2010-01-05 Thread 80n
On Tue, Jan 5, 2010 at 5:08 AM, Anthony o...@inbox.org wrote:


 Although, for the most part, CC-BY-SA does have roughly the same effect in
 all jurisdictions.  You can do whatever you want with the geodata, so long
 as you don't legally restrict others from using the geodata you add.

 In jurisdictions where geodata is protected, CC-BY-SA ensures that any
 derivative works are under CC-BY-SA.  In jurisdictions where geodata isn't
 protected, any geodata which is added to the work can't be legally
 restricted from reuse anyway.

 This seems to me to be quite a crucial point.

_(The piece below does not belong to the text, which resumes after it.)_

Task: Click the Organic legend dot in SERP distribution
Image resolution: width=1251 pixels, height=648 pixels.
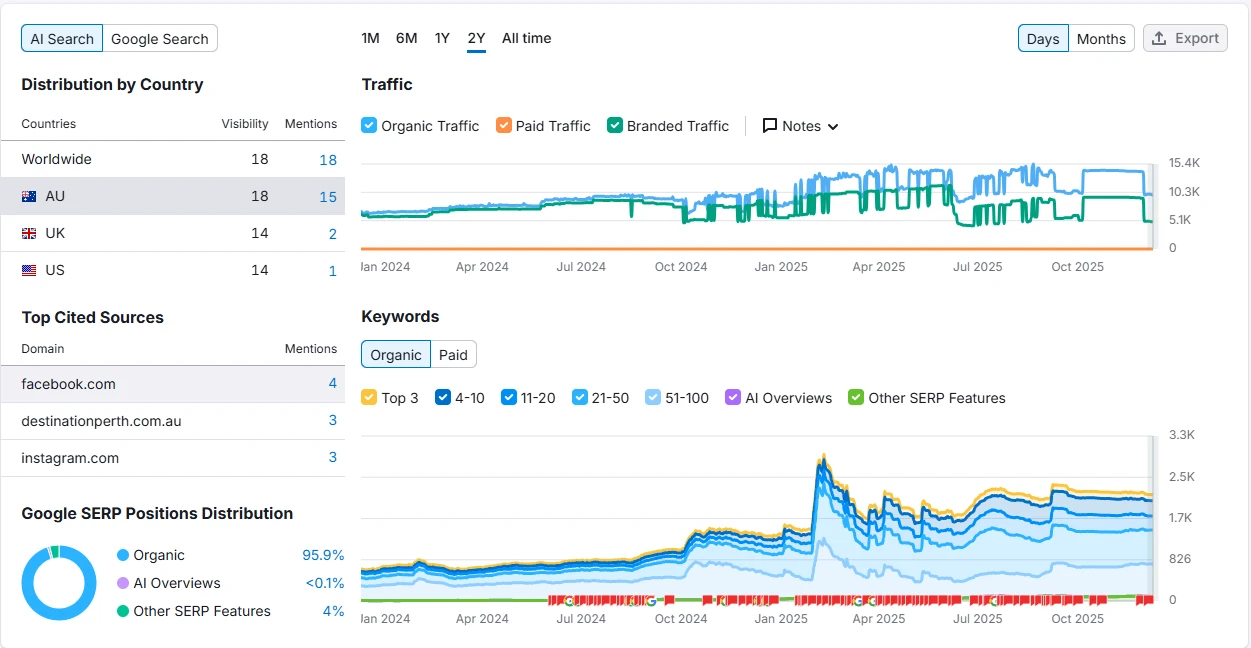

The purpose of the share-alike principle is to enable derived work to be fed
back into the main body.  It's this feedback mechanism that makes the whole
project work so well.  In strong copyright jurisdictions then the law
facilitates this.  In weak copyright jurisdictions the law won't prevent us
from taking back.  SA is just strong enough to do the job it needs to do.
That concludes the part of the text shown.